The US Navy’s blockade of the Strait denied the IRGC that instrument before it could be used, and Operation Economic Fury now ensures the failure compounds, turning against Tehran the same economic pressure Iran spent decades positioning itself to inflict on the world.
What most ceasefire commentary has missed is that the military campaign’s pause does not mean the conflict has paused, because the economic campaign is running at full force, its targets extending from Tehran’s financial network to the Chinese industrial architecture that keeps it alive.
That architecture took decades to build.
For years, the IRGC sustained itself through shell companies, rotating vessel identities, and shadow banking corridors that kept oil revenue flowing far from formal financial channels, turning every prior sanctions round into a temporary inconvenience absorbed and rerouted within months.
Washington kept targeting individual nodes while leaving the broader network intact, which gave Tehran reasonable confidence that Epic Fury’s ceasefire, like every pause before it, would open another window for recovery.

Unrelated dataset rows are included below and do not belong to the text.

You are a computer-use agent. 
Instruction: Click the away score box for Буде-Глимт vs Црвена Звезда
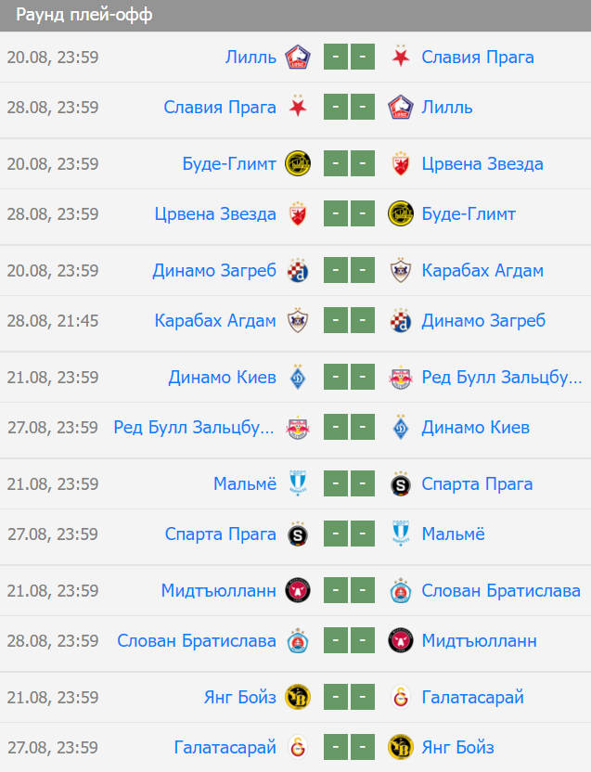click(363, 163)
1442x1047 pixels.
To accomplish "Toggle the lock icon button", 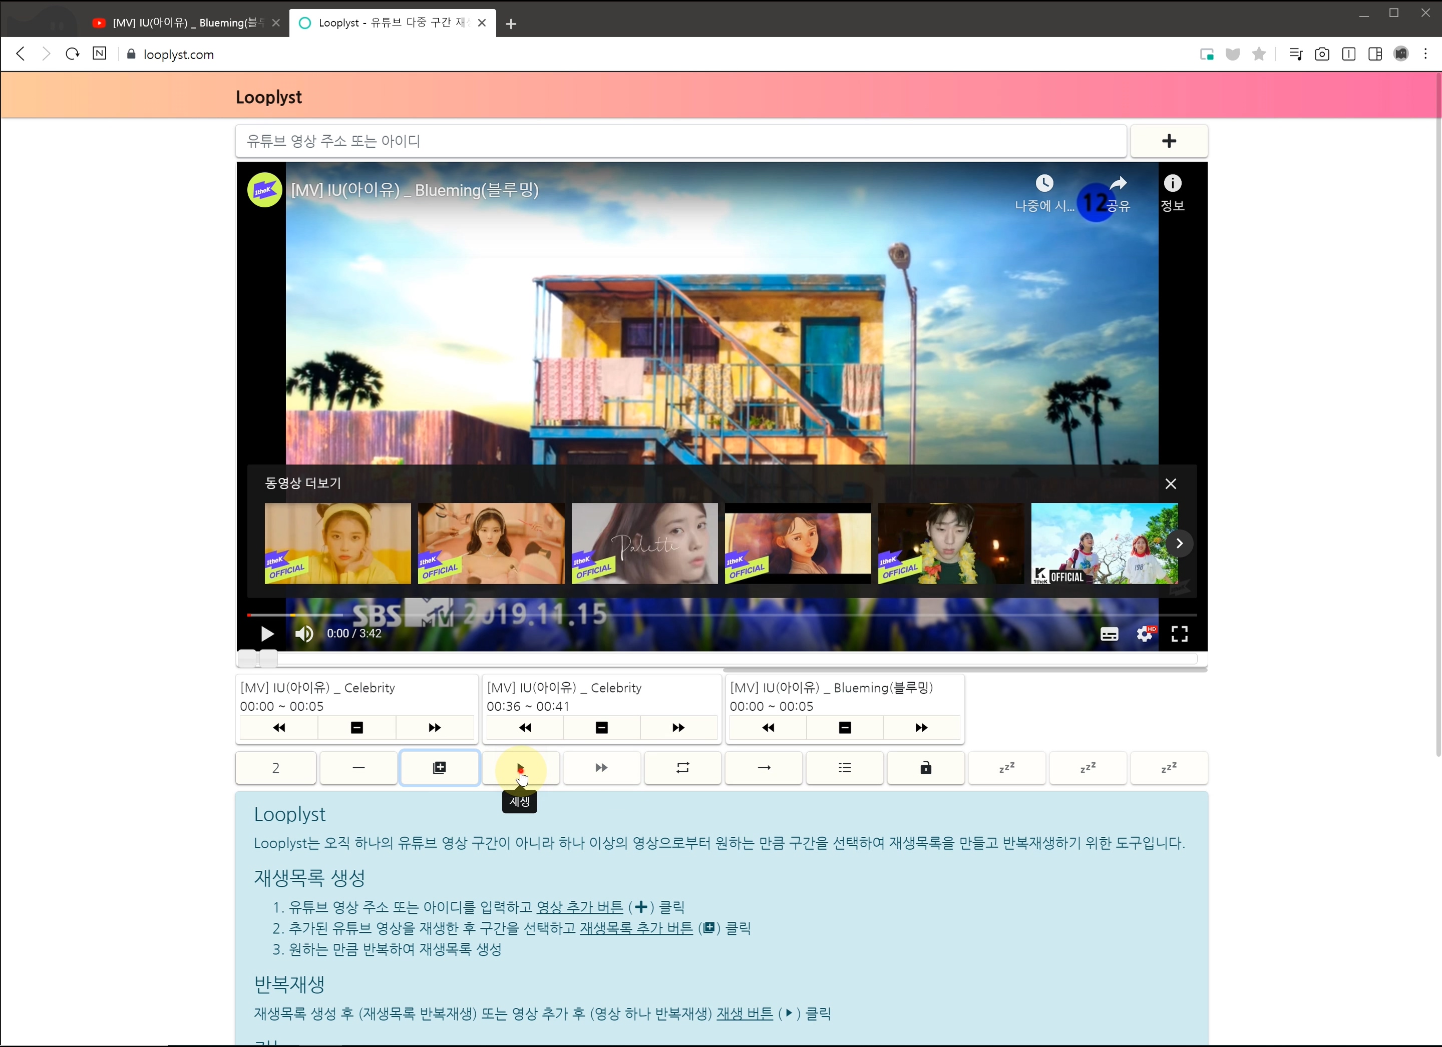I will (926, 768).
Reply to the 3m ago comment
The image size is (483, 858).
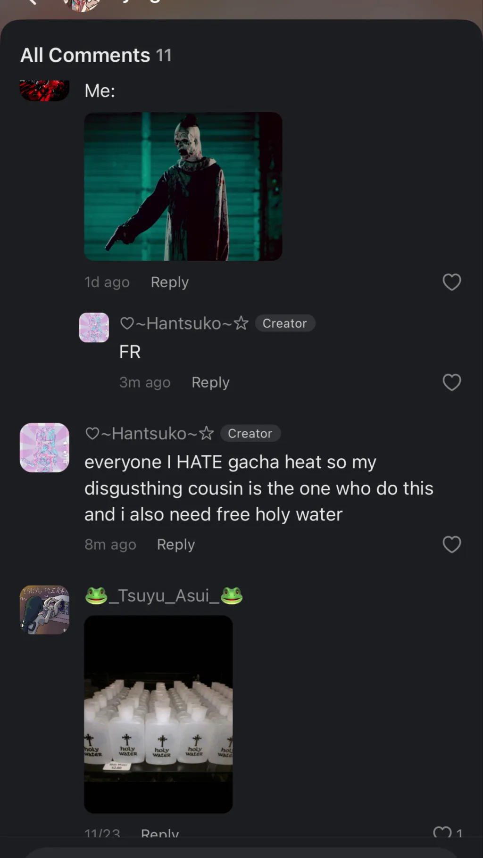(x=210, y=382)
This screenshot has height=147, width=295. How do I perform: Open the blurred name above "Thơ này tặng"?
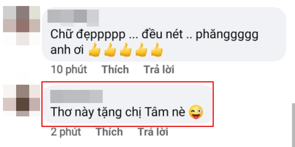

That calculation is wrong this time, because the cost of each passing week compounds rather than eases, with Treasury’s action targeting the evasion architecture itself rather than its individual components, ensuring that what Tehran reads as time purchased is in fact institutional capacity being permanently stripped away.
That architecture survived as long as it did for one reason: China built the infrastructure to sustain it, and Xi Jinping made that a deliberate strategic choice on three levels.
First, Beijing built the financial plumbing, developing methods for shadow banking, obscuring the origins of Iranian crude, rotating ship identities, and layering payments through third-country intermediaries.